Autoriser un vote ne préjuge pas de son résultat, empêcher un vote populaire, quand on n’est pas sûr de le gagner est par contre une erreur… de nature à se retourner contre ses auteurs. Envoyer des unités de police pour s’affronter manu militari à des gens qui votent et les empêcher de le faire est une faute politique manifeste.
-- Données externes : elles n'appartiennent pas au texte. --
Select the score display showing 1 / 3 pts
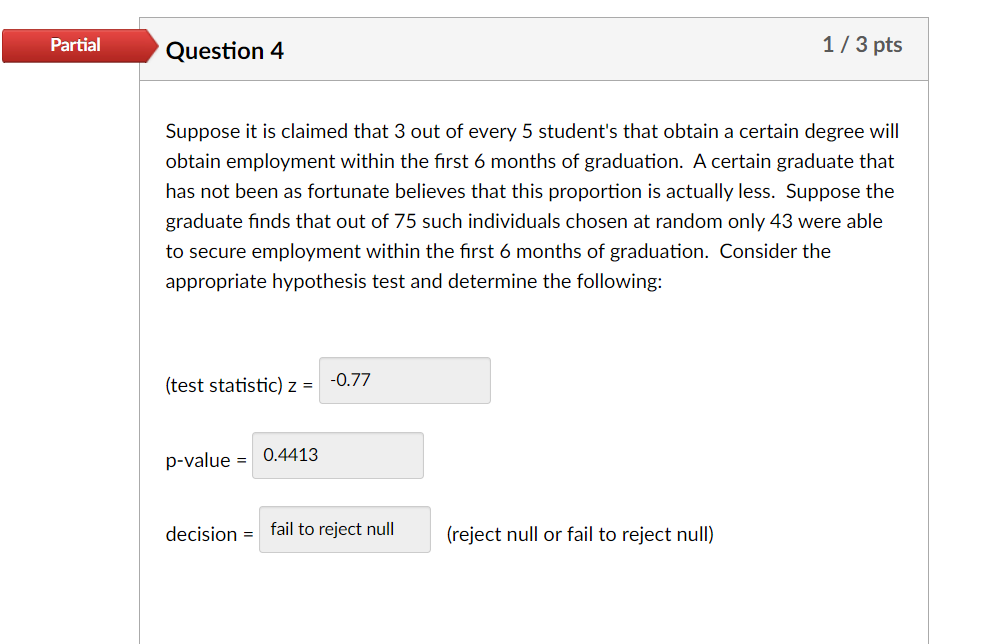The width and height of the screenshot is (1002, 644). click(x=861, y=44)
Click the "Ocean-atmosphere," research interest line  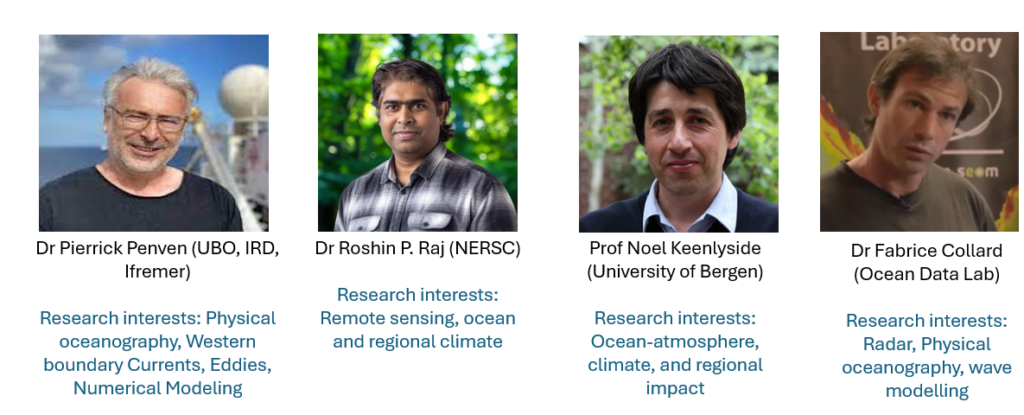click(x=675, y=341)

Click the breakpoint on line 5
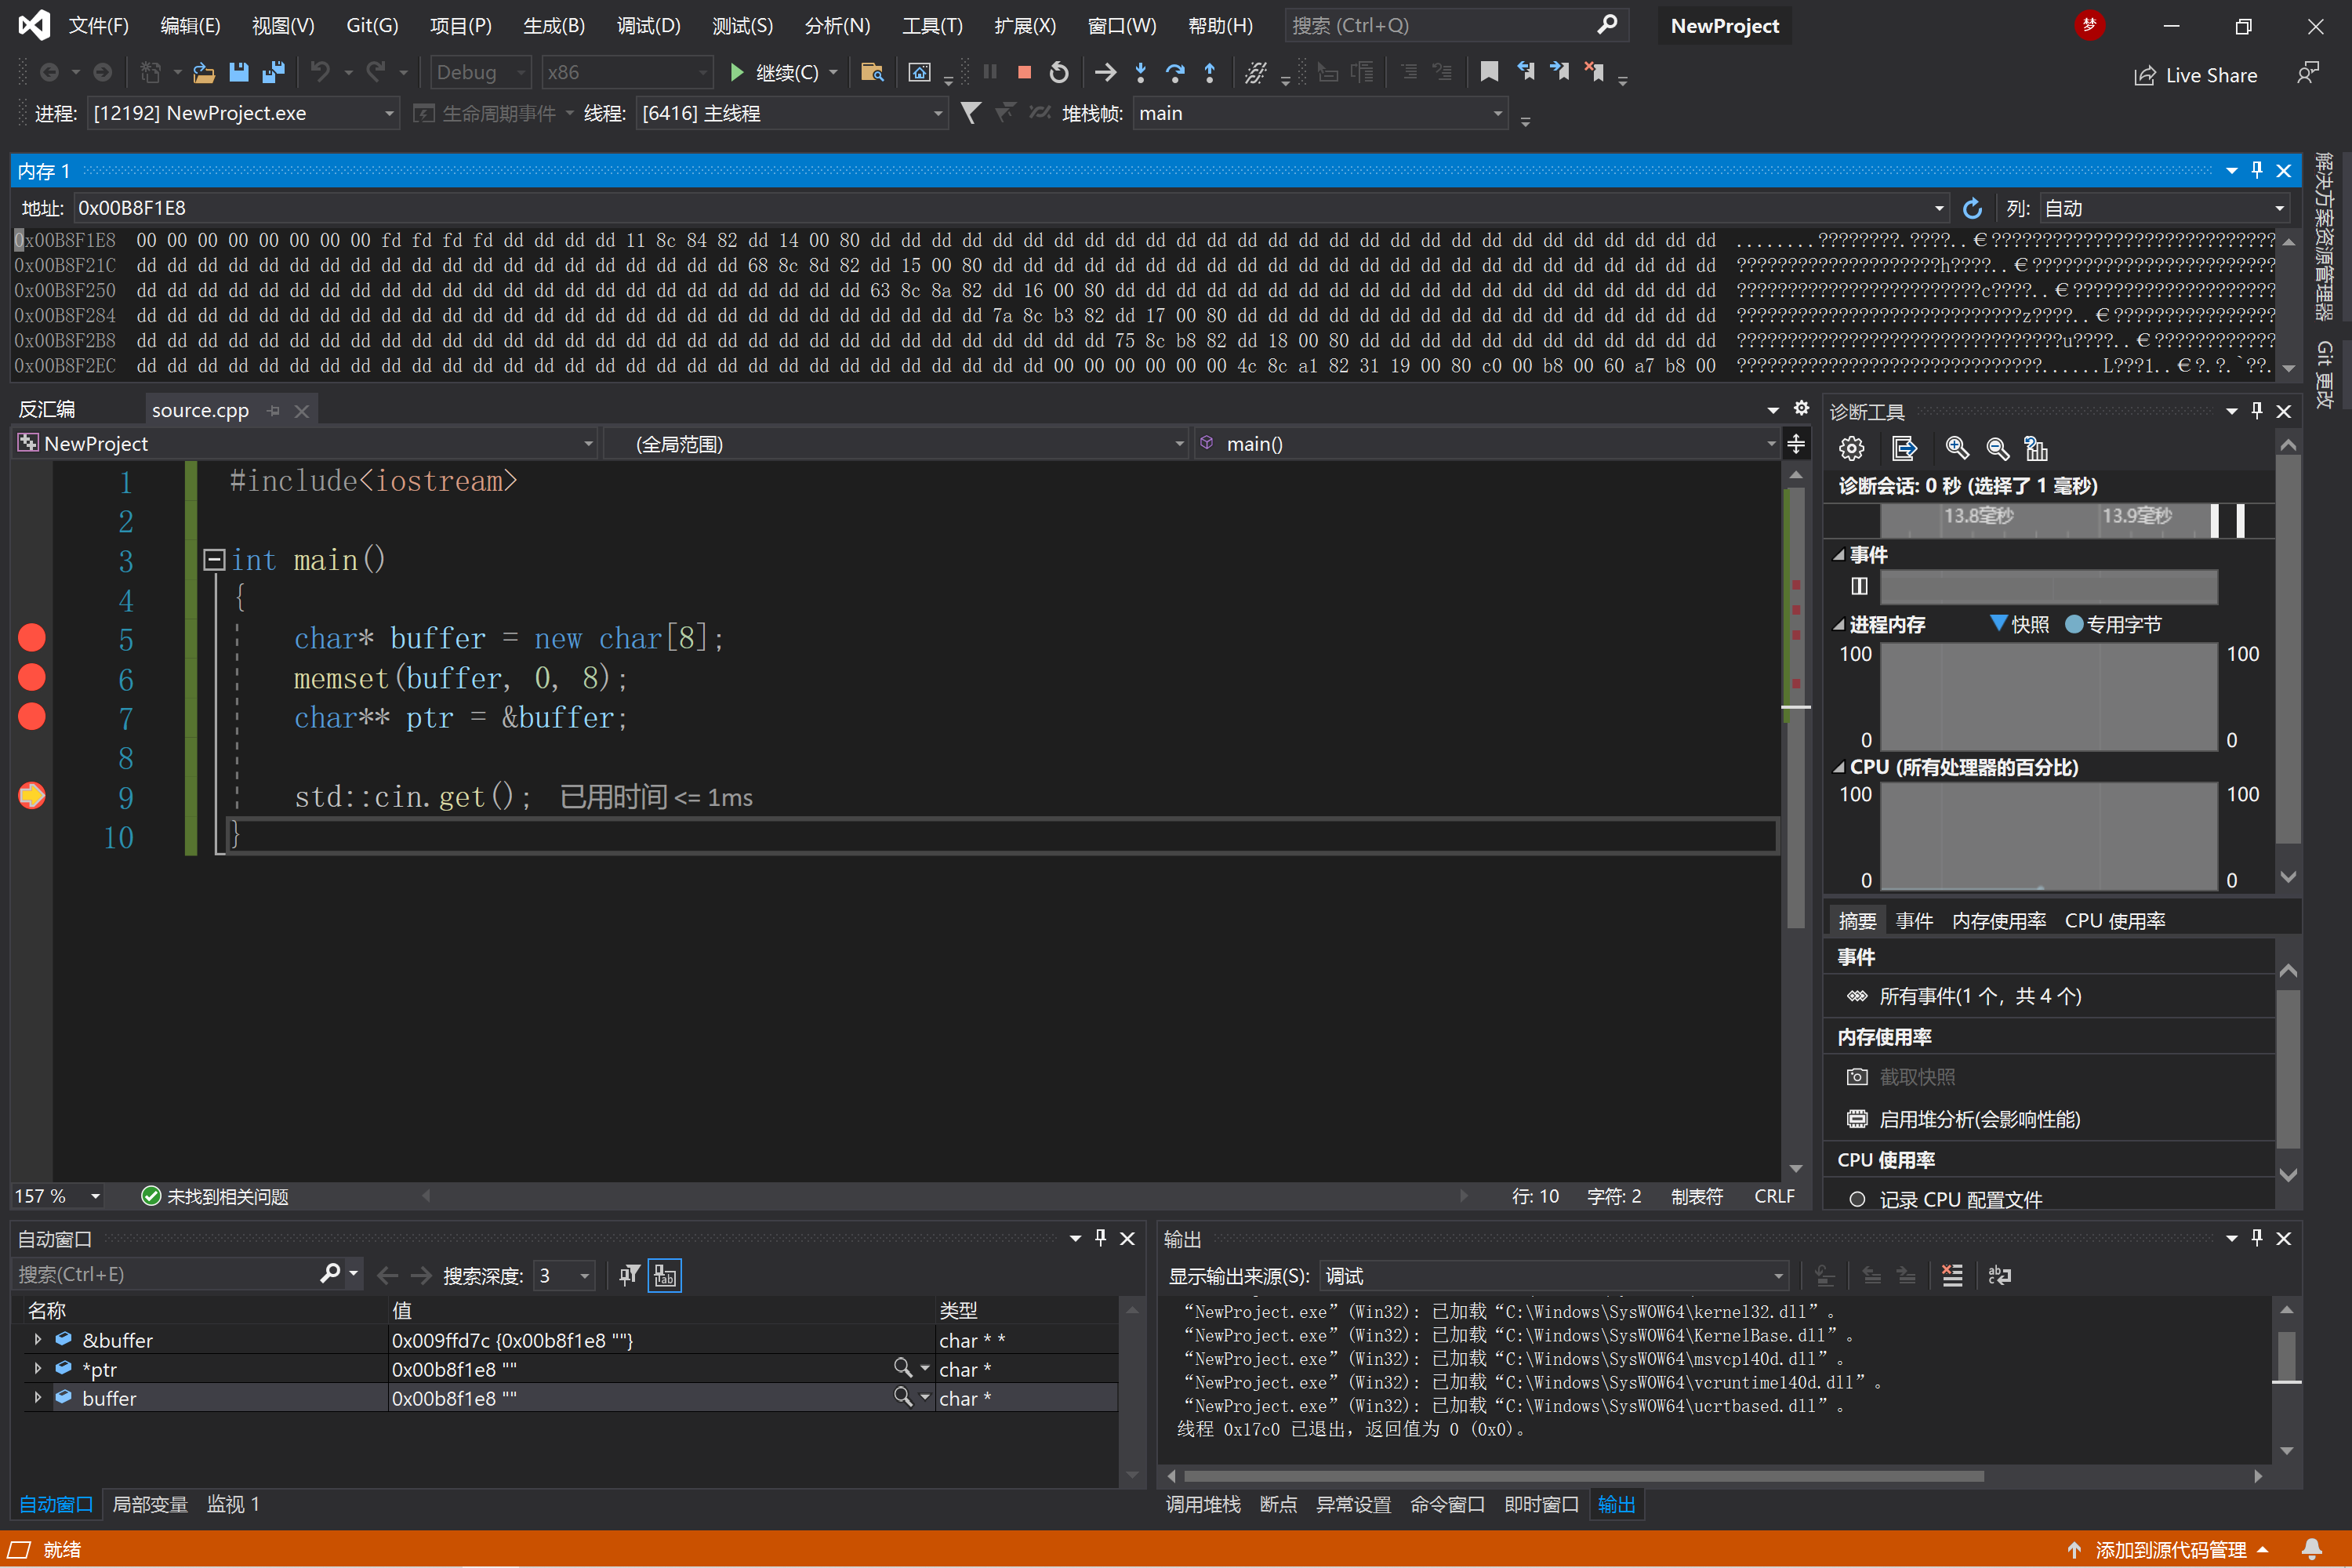pyautogui.click(x=30, y=637)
Certes, la Constitution espagnole proclame l’unité “indissoluble” de la nation espagnole… mais les constitutions se modifient, la genevoise par exemple l’a été, il y a moins d’un mois, pour rendre plus facile précisément l’accès au vote populaire sur toutes les questions, y compris les questions constitutionnelles… Et, pour prendre une analogie, n’est-il pas évident que le droit au divorce – l’une des conquêtes de la transition démocratique espagnole – n’est nullement la négation de la famille ou du couple, mais l’une des conditions de liens librement consentis! Si on n’a pas le droit de se séparer quel mérite a-t-on à rester ensemble quelles que soient les proclamations de l’église ou d’autres autorités sur l’indissolubilité du mariage?
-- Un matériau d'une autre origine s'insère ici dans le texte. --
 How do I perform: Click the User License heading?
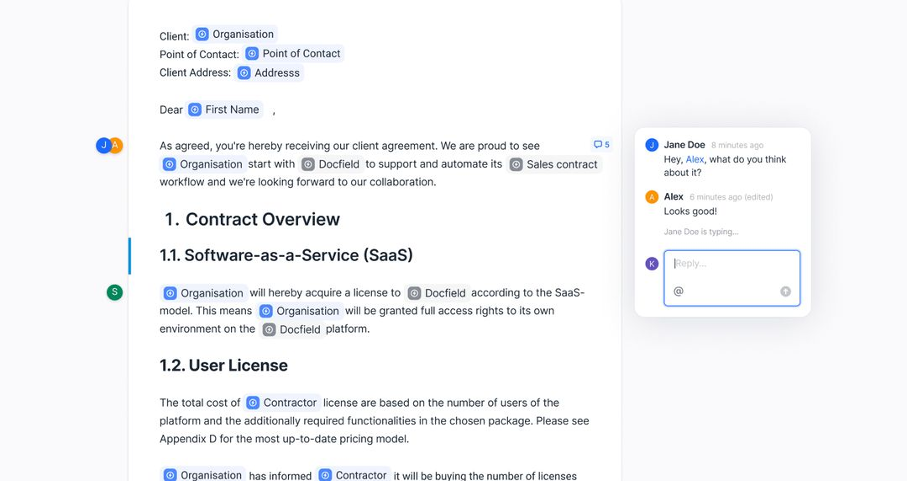pos(224,366)
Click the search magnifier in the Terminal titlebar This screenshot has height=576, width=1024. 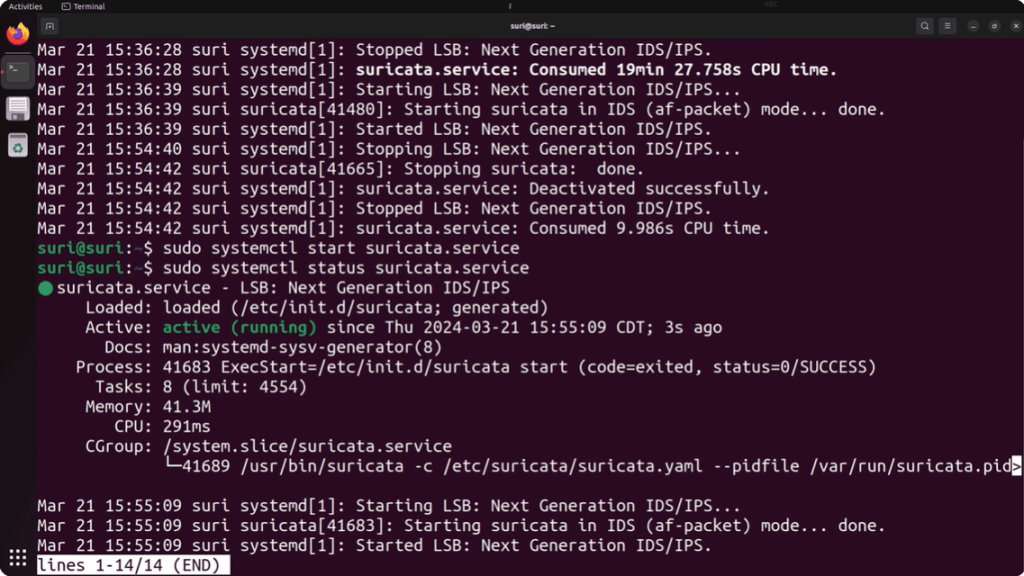click(x=925, y=25)
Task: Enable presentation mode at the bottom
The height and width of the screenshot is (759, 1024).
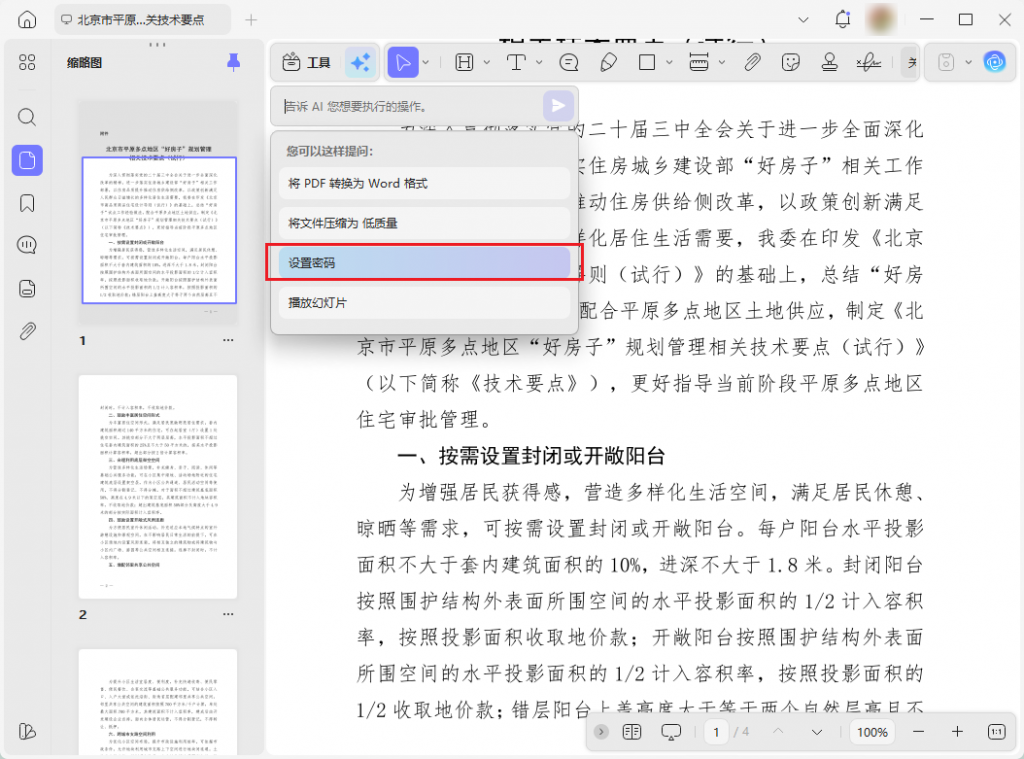Action: (671, 733)
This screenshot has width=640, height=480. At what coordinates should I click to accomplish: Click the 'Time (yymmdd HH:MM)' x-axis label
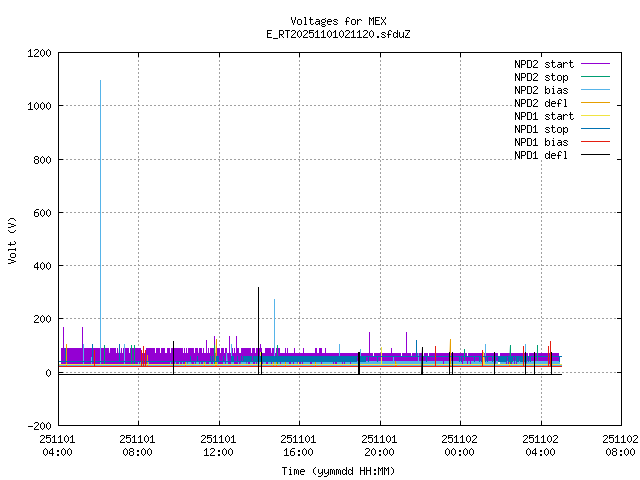tap(338, 470)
Il en va de même pour les peuples, les nations et les régions… l’unité ne peut pas se proclamer d’en haut… elle doit venir d’en-bas pour être démocratique… nous le savons dans ce pays qu’est la Suisse, dont l’unité incertaine est sans doute d’autant plus solide qu’elle est librement consentie… Nous sommes un pays surtout dans lequel nos républiques cantonales ne tirent pas leur autorité où leur légitimité d’une quelconque délégation de l’État central, mais directement de leurs peuples souverains ! Dans ce sens, on ne peut que souhaiter que s’ouvrent des négociations véritables entre les autorités centrales et les autorités catalanes pour trouver des voies de sortie de crise. Et des négociations sans préconditions… le chef de l’Exécutif catalan a suspendu les effets de leur déclaration d’indépendance pour permettre de telles négociations, ne serait-il pas sage que le gouvernement espagnol accepte ce geste de bonne volonté et tente un pas, lui aussi, vers le dialogue, plutôt que de brandir la menace de l’art. 155 de la constitution espagnole et d’exiger de l’autre partie un oui ou non a priori, alors que les autorités catalan disent oui et non, ce qui est une bonne base de discussion.
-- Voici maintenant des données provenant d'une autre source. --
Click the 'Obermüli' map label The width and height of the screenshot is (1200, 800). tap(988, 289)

On me dira que Pagani s’occupe de choses qui ne le regardent pas, que je m’ingère dans une affaire intérieure espagnole… Pour ma défense, je réaffirme que Genève c’est aussi un bout d’Espagne, que nous sommes – un peu – en famille et que nous avons une longue et respectable tradition d’ “ingérence” en Espagne et réciproquement d’engagement d’Espagnol-e-s chez nous… Mais surtout, ces remarques que j’ai tenu à vous adresser sont le fruit du profond attachement que je porte et que porte notre cité à votre pays et à ses habitant-e-s, pour qui nous formons les vœux les plus ardents pour qu’ils surmontent non seulement cette crise institutionnelle, mais les effets de la crise planétaire d‘un système économique qui prive d’emplois et de perspectives d’avenir une bonne part de la jeunesse espagnole, pour ne parler que d’elle.

Pour conclure, j’adresse personnellement à chacun-e d’entre vous mes vœux les plus sincères de santé et de prospérité et je vous remercie de tout ce que vous apportez à notre ville et à notre canton.